Video 8 demonstrates the algorithm’s ability to perform loco-manipulation in a dynamic environment. Initially, the algorithm directs the object toward the goal, but when the object’s position changes, the algorithm adjusts its path and successfully guides the object to the new goal position.

Video 8: Demonstration 4 (played in 2x). Shows dynamic replanning capabilites of the algorithm. The object is relocated within the Webots simulator, shifting from its current position to a randomly chosen spot.

An episode is deemed successful if the robot moves the object to the goal within 700 steps. After 200 episodes, the average success rate and the average number of steps taken were calculated and are shown in Table 2.

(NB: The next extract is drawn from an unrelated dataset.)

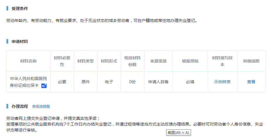Select the 申请人自备 table cell
Image resolution: width=271 pixels, height=137 pixels.
tap(158, 82)
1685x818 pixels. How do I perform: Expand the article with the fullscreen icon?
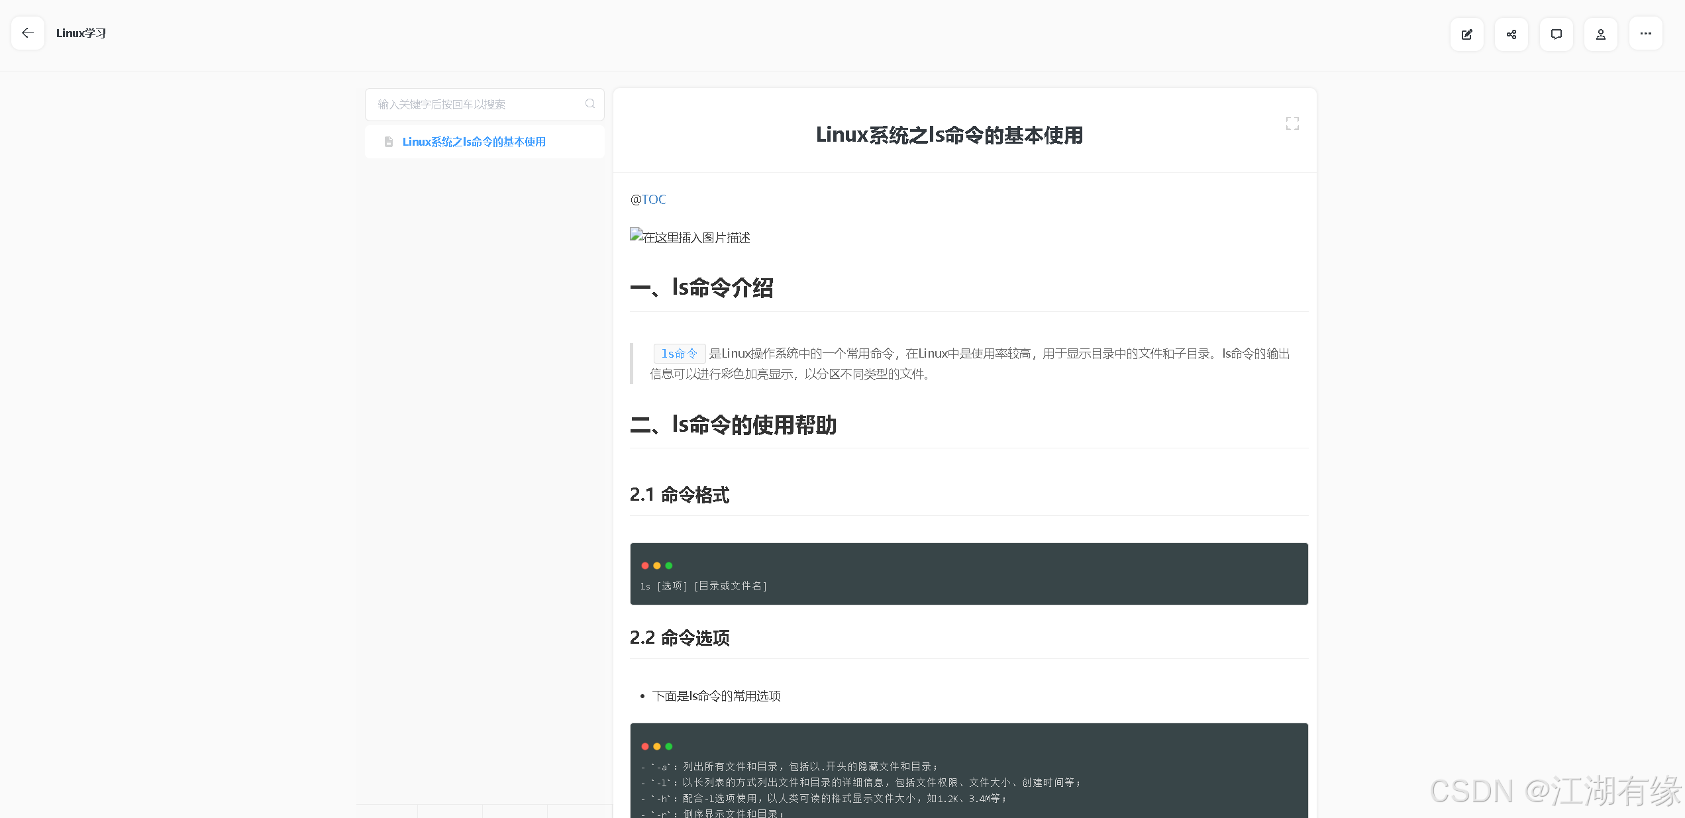click(x=1292, y=123)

Table 2: Performance metrics of loco-manipulation algorithm

Conclusion

My work significantly advances the sim-to-real problem on the COBRA platform by developing a robust model matching framework. This framework effectively aligns the behavior of the COBRA robot in the Webots simulator with its real-world performance across various gaits, achieving substantial improvements in simulation accuracy with minimal tuning. The framework’s scalability allows for additional simulator parameters to be fine-tuned as needed, and its modular design enables application to different robotic morphologies, such as quadrupeds and bipeds. This reduces the need for extensive real-world testing, minimizing wear and tear on physical robots and cutting costs. Comprehensive evaluation metrics further ensure a thorough assessment of the tuned model’s performance across different scenarios and gait types, enhancing the reliability and efficiency of robot simulation.

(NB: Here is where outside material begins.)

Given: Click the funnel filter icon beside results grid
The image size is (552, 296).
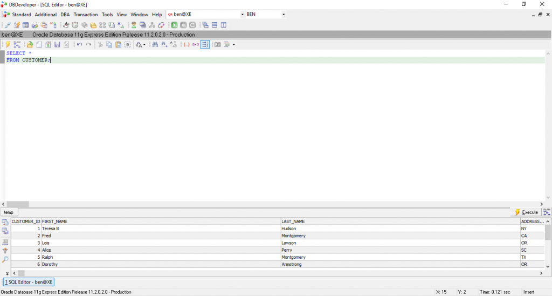Looking at the screenshot, I should pos(5,251).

The loco-manipulation algorithm, with a high success rate of 94.3%, demonstrates robustness and reliability in diverse environments. Its versatility makes it valuable for applications such as disaster response, where it can clear debris, and space exploration, where precise object manipulation is crucial. This algorithm enhances COBRA’s capabilities in disaster response, space missions, and industrial automation, addressing complex challenges and advancing robotic systems in real-world scenarios. By leveraging this algorithm, COBRA can significantly improve efficiency, completing tasks with minimal errors.